Think of this as Volume 12, Number 23 of A-Clue.com, the online newsletter I've written since 1997. Enjoy.
I am covering the CompuTex show in the capital of Taiwan, Taipei. You can read my coverage at ZDNet Open Source and at ZDNet's new blog, SmartPlanet, where I co-write the Smarter Tech blog and solo on their Smarter Health.
Here, however, I want to talk about what I have learned about Taiwan, about what differentiates it from Chengdu, and what that may say to the rest of us.
My first impressions of the place were dirty. The overpasses are older, the buildings all older, than on the mainland. Taipei has been a modern city for over half a century. This should not have been a shock. But after all the construction of new highways, office towers, and condominium complexes in Chengdu it was.
The Taipei air is also dirty. You can't get along on a bicycle here. You're either in a car or on a motorcycle. A motorcycle is better, because you can park it on the sidewalk. With a car you need to find a lot, which is expensive. Every light change is met by the roar of dozens of motorcycle engines. Many people wear masks against the soot, but that is of no help against the other pollutants they are making.
Once we got acclimated, and the hyper-modern Miramar Garden Hotel helped a lot in that, we learned about the various boxes Taiwanese must live in.
There is the box of China, which claims Taiwan as its own, and which dominates national politics. There is the box of America, Taiwan's chief market, which its businessmen and politicians must both serve and stay clear of. There is the box of history, which we found on visiting the Sun Yat Sen Memorial, which tells a story of revolution and pain and features a statue of the great man on a scale, and in a pose, familiar to all who have visited the Lincoln Memorial.
There is the boxed lunch, which Taiwanese workers eat at their desks on their long workdays. There are box-like apartments, most without air conditioning in a nation that shares latitude with Hawaii. There is the boxiness of its language, a traditional Chinese far more elaborate than the simplified version of the mainland.

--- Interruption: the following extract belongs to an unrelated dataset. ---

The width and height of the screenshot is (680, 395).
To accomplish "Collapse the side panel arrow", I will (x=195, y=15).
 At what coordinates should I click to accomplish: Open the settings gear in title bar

Within these boxes Taiwanese live their lives, and it's from these boxes that they constantly struggle to emerge. The nation's pride is Taipei 101, a giant office tower in the center of town, completed five years ago as the world's tallest building, and about to be pushed into second by a building in Dubai.
Taipei 101 features a half-dozen floors of the finest luxury goods worldwide, along with a large food court, and foreign theme restaurants in an atrium above.

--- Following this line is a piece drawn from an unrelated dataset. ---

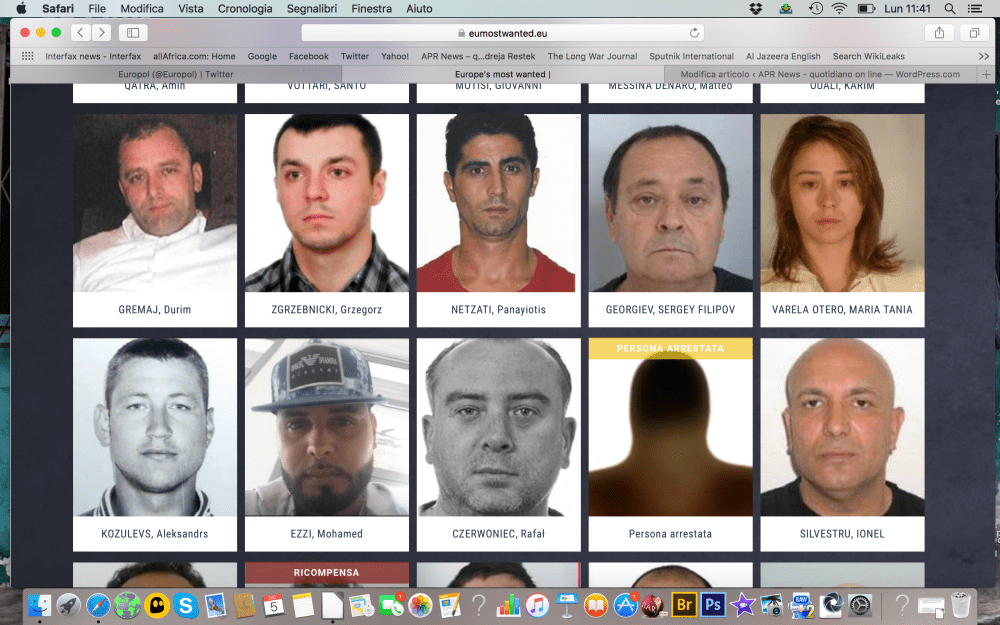The width and height of the screenshot is (1000, 625).
Task: Show all tabs overview
Action: point(974,33)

Next door is another way out of the box, a middle-class shopping center called New York New York, with a Mister Donut, a large Starbucks, and American fashions. I always wondered what my home would look like if seen as exotic. Now I know.
There are ways out of the box. English is one. Fashion is another. Consumer goods work well. The Internet helps. Airplanes work best. Many more Taiwanese have been abroad, many for far longer than any mainlander. They are not awed by the modern world, and more seem anxious to explore their own Chinese nature, to feel at home in the box. Another word for a box can be home.
Of course, we all live in boxes, usually of our own making. That's a lesson staying in Taiwan for a week brings home.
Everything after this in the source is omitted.